What’s the Super Bowl without the frenzy? For Leigh Steinberg: Misery. For players: Bliss.

At another party, this one at an Arizona botanical garden, Steinberg and then governor Janet Napolitano released an endangered hawk into the wild.

Then there was that one in New Orleans, where Steinberg hired an old white steamboat to go out on the Mississippi River.

Steinberg, who represents Patrick Mahomes and inspired “Jerry Maguire,” has thrown Super Bowl parties each of the past 33 years — each successive event seemingly bigger and grander than the previous one. But not this year. The coronavirus pandemic has forced Super Bowl week to go virtual, with stilted Zoom calls replacing a week of glitzy elbow-rubbing. “I thought it would not be great to have a superspreader event,” he told The Washington Post this week.

It is likely that no one is sadder about this development than Steinberg, whose famous annual party in the host city has come to symbolize not only the game but the uniquely American excess it celebrates.

“Super Bowl week has become a convention of Americana,” Steinberg said, wistfully, in an interview Tuesday, a few hours before he ushered in this year’s edition on Zoom. “The point is it’s much more than a football game. The general rule is if you think you see someone famous at the Super Bowl, it is that person!”

At his party, Steinberg said, “You might see Tom Daschle, the majority speaker of something, something, or there goes Al Gore, and there’s Jennifer Lopez and the CEO of Southwest Airlines or Northwest Airlines. There’s Nikki or Mickey or whoever from ‘Desperate Housewives.’”

Steinberg would normally spend the entire week at the Super Bowl. This year he won’t be in Tampa until Saturday, an abbreviated schedule that nearly everyone involved in the game is getting used to. The NFL said it issued fewer than 2,400 credentials this year, compared with more than 6,000 last year.
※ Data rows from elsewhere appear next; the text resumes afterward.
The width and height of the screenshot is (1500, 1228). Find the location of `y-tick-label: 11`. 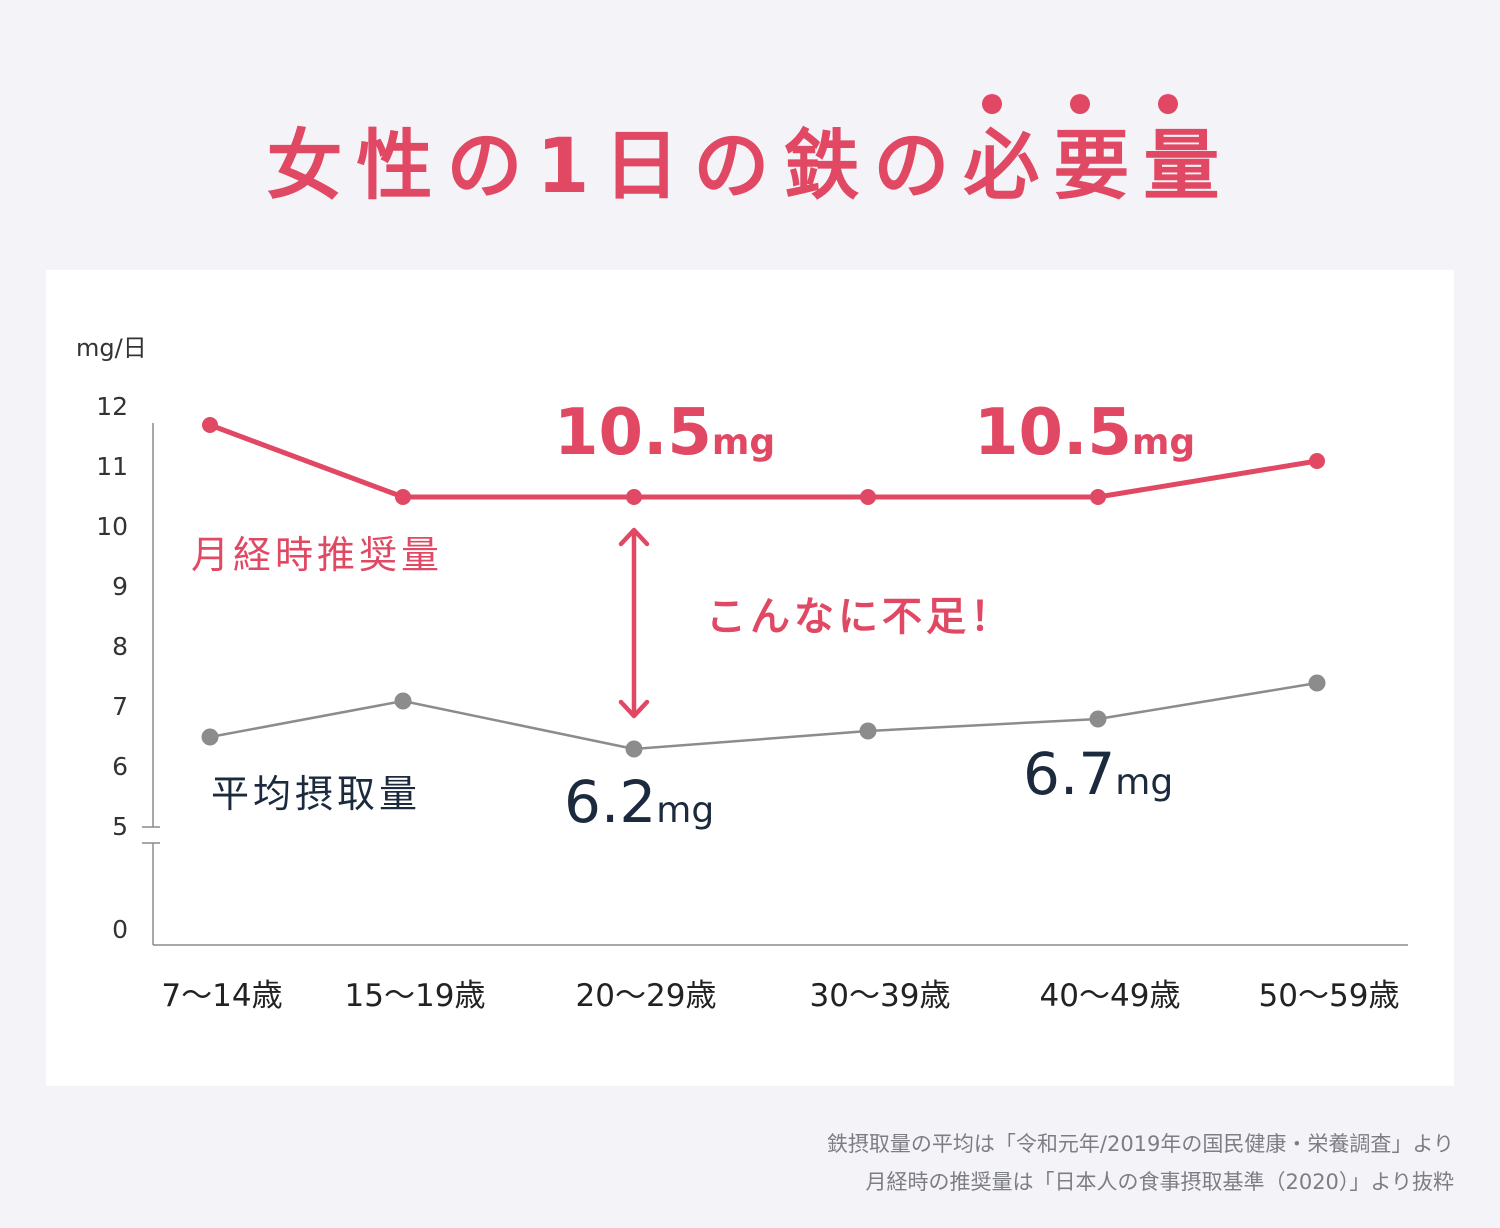

y-tick-label: 11 is located at coordinates (112, 466).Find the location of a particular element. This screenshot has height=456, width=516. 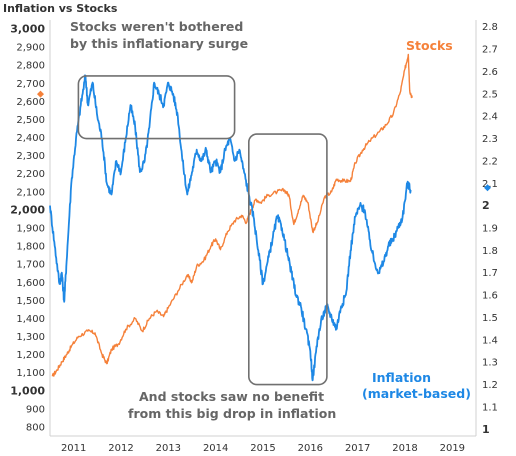

annotation-1-line-2: by this inflationary surge is located at coordinates (159, 44).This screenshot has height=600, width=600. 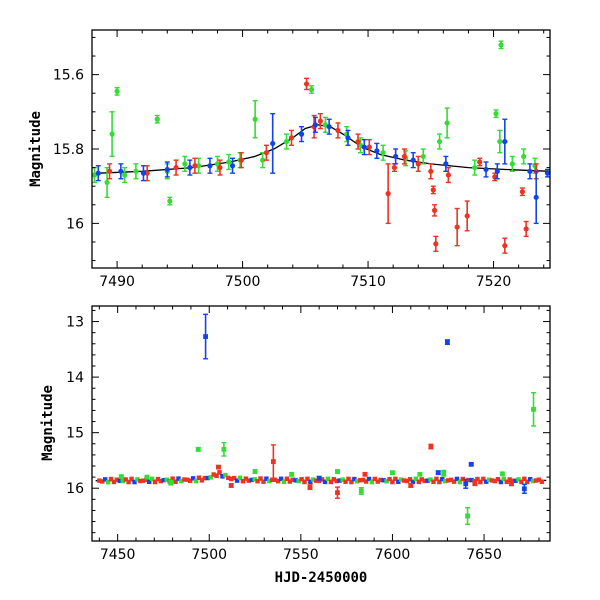 I want to click on bottom-blue-point, so click(x=466, y=484).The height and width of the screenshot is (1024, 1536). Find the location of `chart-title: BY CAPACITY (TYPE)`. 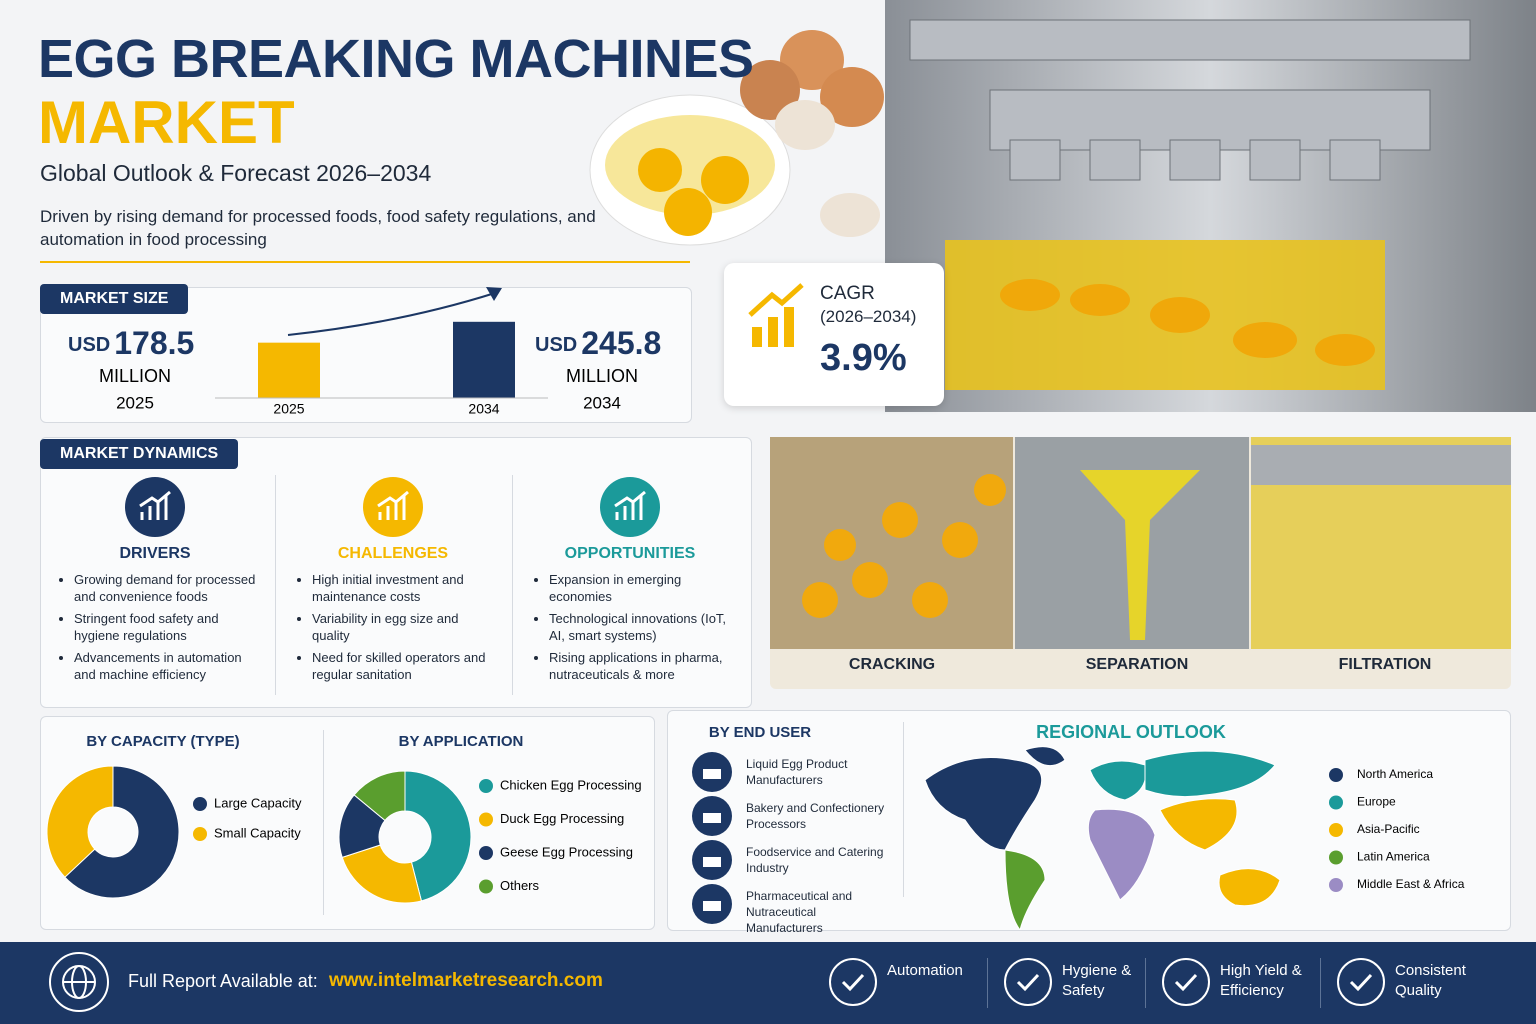

chart-title: BY CAPACITY (TYPE) is located at coordinates (162, 742).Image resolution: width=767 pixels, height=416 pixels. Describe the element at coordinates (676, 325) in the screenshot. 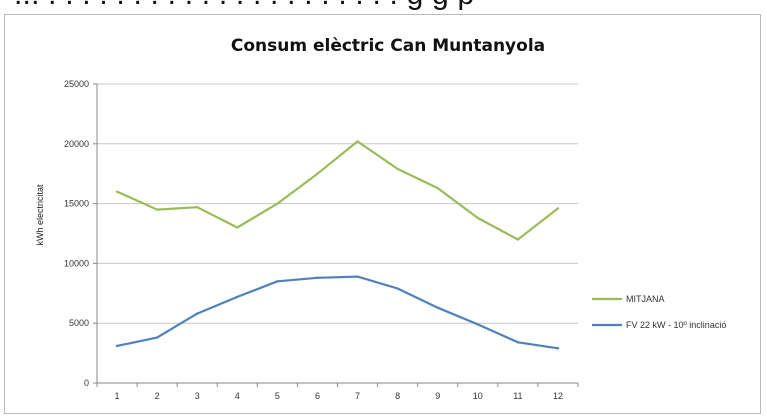

I see `legend-label-2: FV 22 kW - 10º inclinació` at that location.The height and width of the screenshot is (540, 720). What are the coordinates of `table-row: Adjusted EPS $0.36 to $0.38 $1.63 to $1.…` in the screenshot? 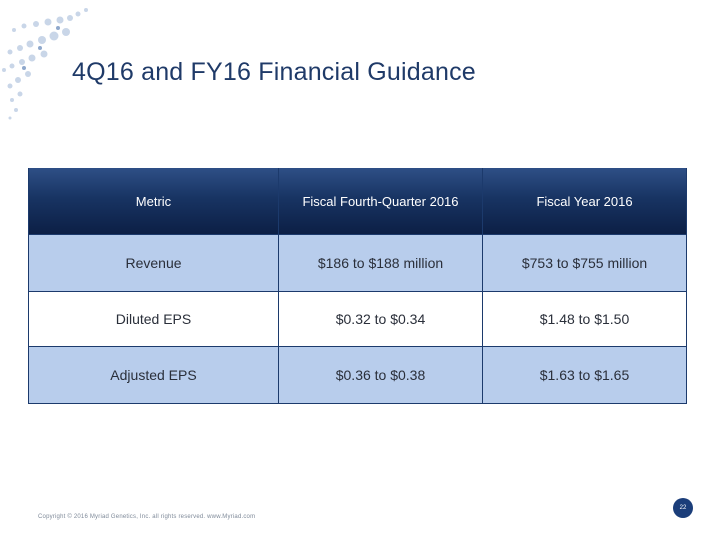 It's located at (358, 375).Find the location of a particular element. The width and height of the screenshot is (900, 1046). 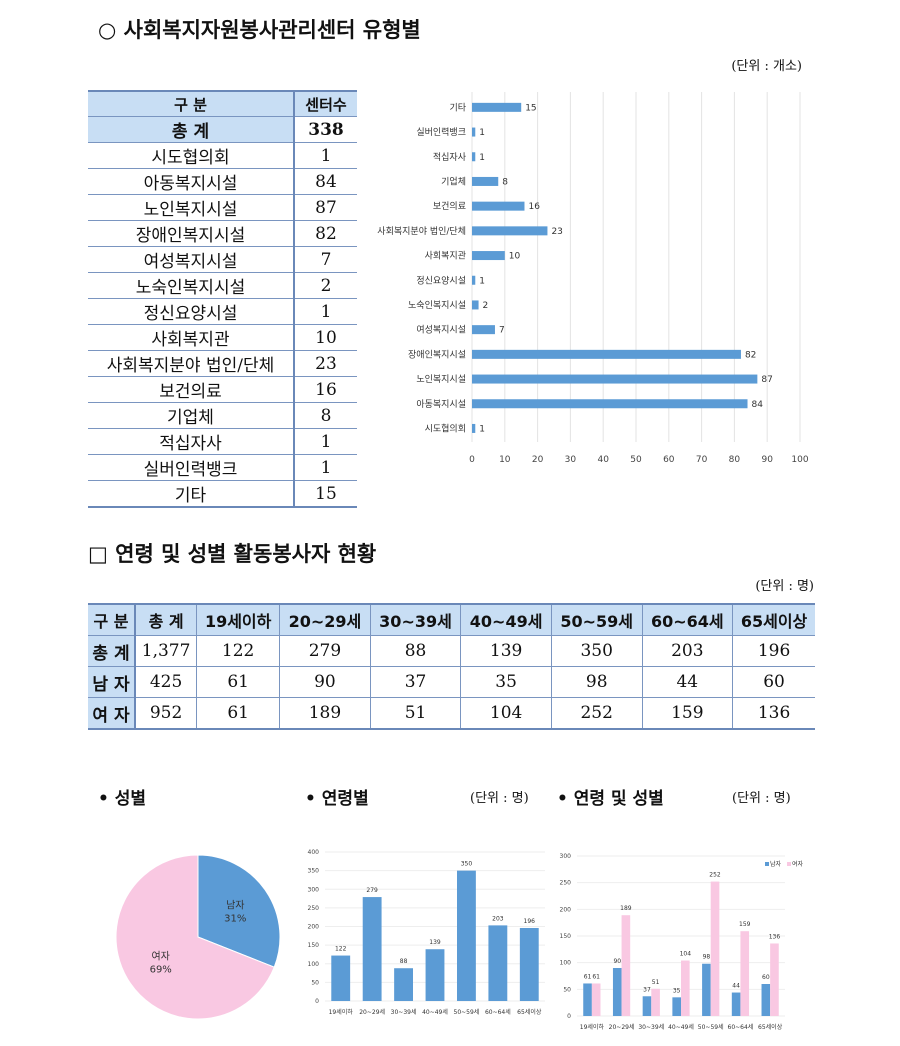

table-row: 노숙인복지시설 2 is located at coordinates (222, 286).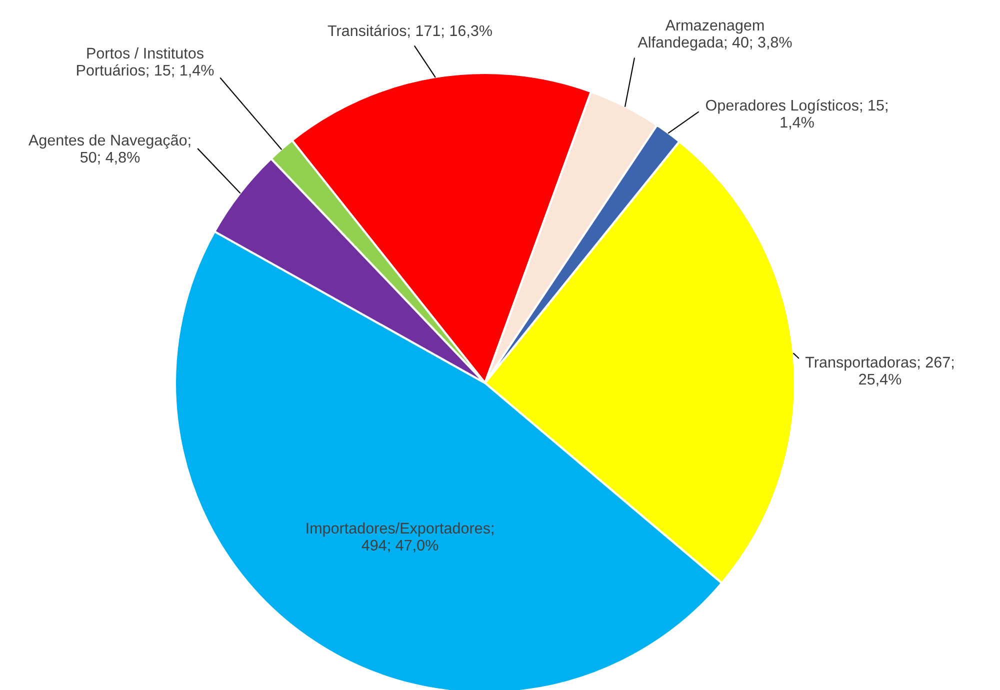  Describe the element at coordinates (400, 537) in the screenshot. I see `slice-label: Importadores/Exportadores; 494; 47,0%` at that location.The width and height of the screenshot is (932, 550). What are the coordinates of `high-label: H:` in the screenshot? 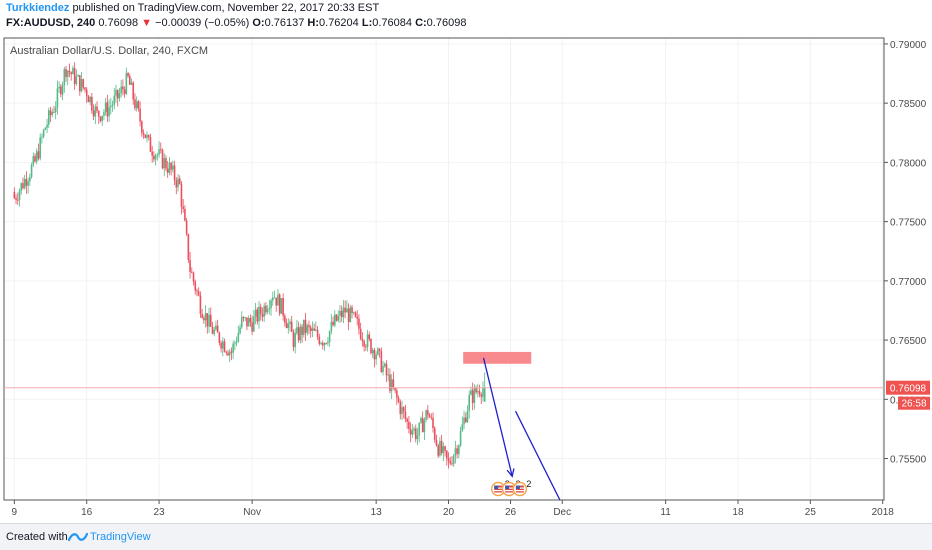 It's located at (314, 23). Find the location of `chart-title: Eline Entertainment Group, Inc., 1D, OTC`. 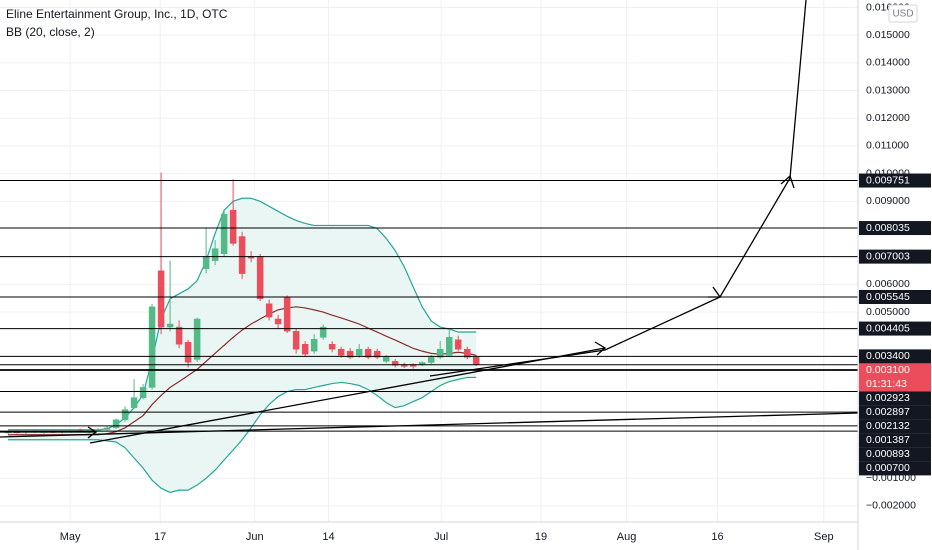

chart-title: Eline Entertainment Group, Inc., 1D, OTC is located at coordinates (117, 14). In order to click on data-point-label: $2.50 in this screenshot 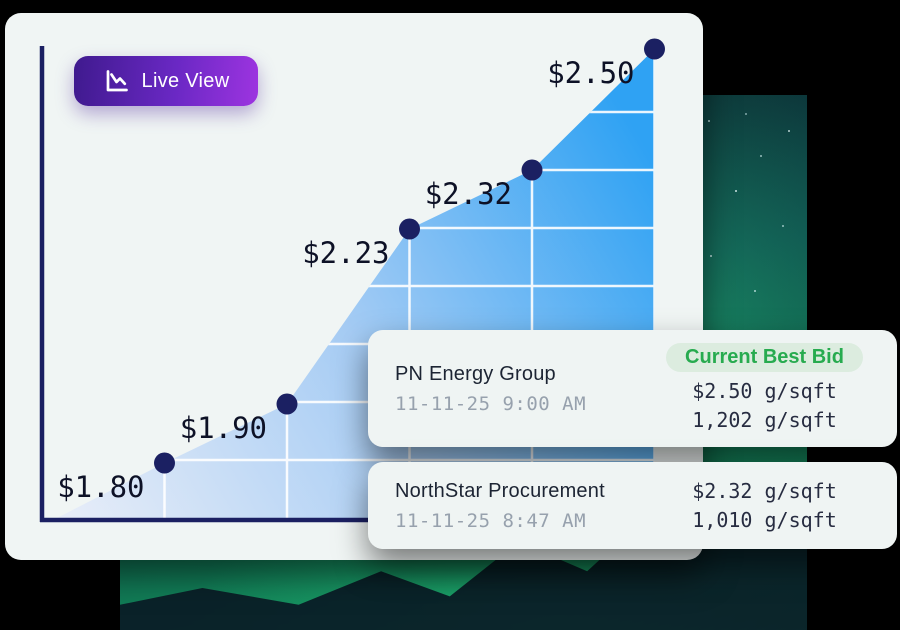, I will do `click(590, 73)`.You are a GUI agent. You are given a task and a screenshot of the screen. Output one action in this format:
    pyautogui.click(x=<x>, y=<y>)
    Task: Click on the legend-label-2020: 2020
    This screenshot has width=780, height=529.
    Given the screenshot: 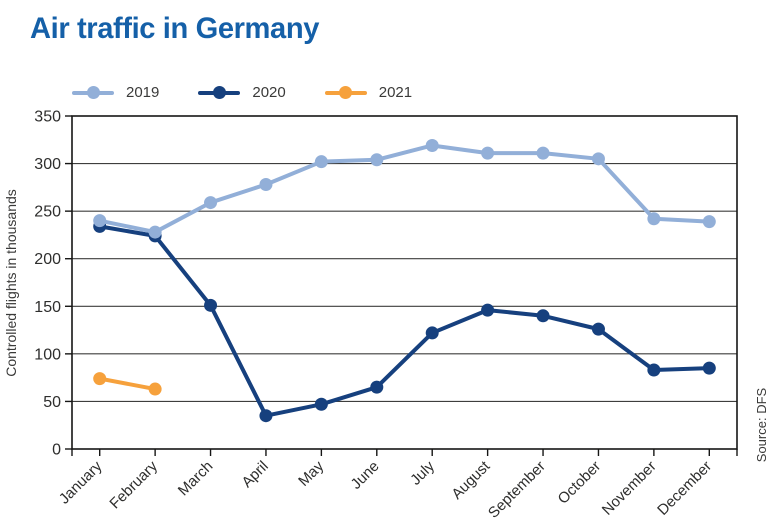 What is the action you would take?
    pyautogui.click(x=269, y=92)
    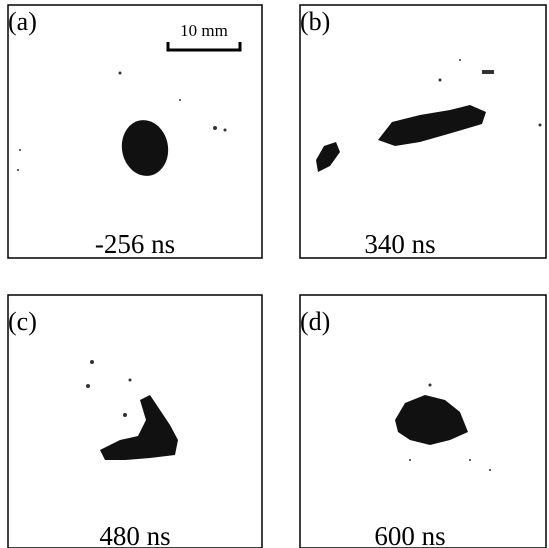 Image resolution: width=549 pixels, height=548 pixels. I want to click on time-label: 340 ns, so click(400, 244).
ESPN’s contingent alone is down from 340 to 170, and CBS has reduced its traveling party to the game by 15 percent. Jim Nantz and Tony Romo, who will call the game for CBS, are arriving late in the week and will not see each other until they get to the stadium ahead of Sunday’s kickoff because of coronavirus protocols.

Radio Row will also be a pixelated shadow of its typical self. It’s usually a tangle of A through D-list celebrities, former football greats and not-so-greats, all roaming the halls of a convention hall, hawking everything from rental cars to pot supplements. Steinberg said he did 71 interviews a year ago.

“Last year, we had guys like Barry Sanders walking around,” said John Mamola, the program director at sports station WDAE in Tampa. “This year we may get some handicappers, but it’s all Zoom, all remote.” The NFL said 33 stations will broadcast live from Tampa compared with the usual 100.

Given the cuts across sports media over the past year, Mamola wondered how stations will cover future Super Bowls. The pandemic has forced (and taught) many stations to produce content with fewer people and less travel. “How could it not be in the back of your head,” he wondered, whether Radio Row will ever be the same?

There is one constituency who might enjoy the quieter atmosphere: the players and coaches. Phil Simms, who quarterbacked the New York Giants to a Super Bowl win, said he had spoken with the Kansas City Chiefs and Tampa Bay Buccaneers, and both were delighted to have fewer media obligations. “They love the fact there’s not as many distractions,” Simms said.

Steinberg, though, will miss everything about this week, from the networking to the navel gazing. He threw his first Super Bowl party as a young agent in 1985, at his home in Berkeley, Calif., waking the next morning to find guests passed out around his house. The year “Jerry Maguire” came out, one of its stars, Cuba Gooding Jr., strutted across a stage at Steinberg’s Super Bowl party, shouting his famous line from the movie: “Show me the money!”

More than fun, Steinberg insisted, there was business, too. His has always been a daytime party, where people could meet and talk. It was the start of free agency for his clients, whom he could introduce to owners such as Bob Kraft and Jerry Jones. He could line up marketing deals. Kevin Greene, a Hall of Fame pass rusher, once attended his party, Steinberg said, and was so impressed that he switched agencies.

At his virtual event Tuesday night, Steinberg stood in front of a green screen with an image of the Tampa skyline. No luminaries. No politicos. Not much sizzle. Just a few Frank Caliendo impressions and Steinberg talking up his clients and showing highlights of them. He invited viewers to participate in a silent auction, with proceeds benefiting Warrior Rising, a charity that helps veterans transition to corporate America, and the Make-A-Wish Foundation.

“At least we got a broadcast,” Steinberg said before this year’s edition, trying his best to “look at the glass as half full.” But he was already looking forward to next year, when the Super Bowl is scheduled to be held in Los Angeles. Steinberg is planning to rent out a movie studio.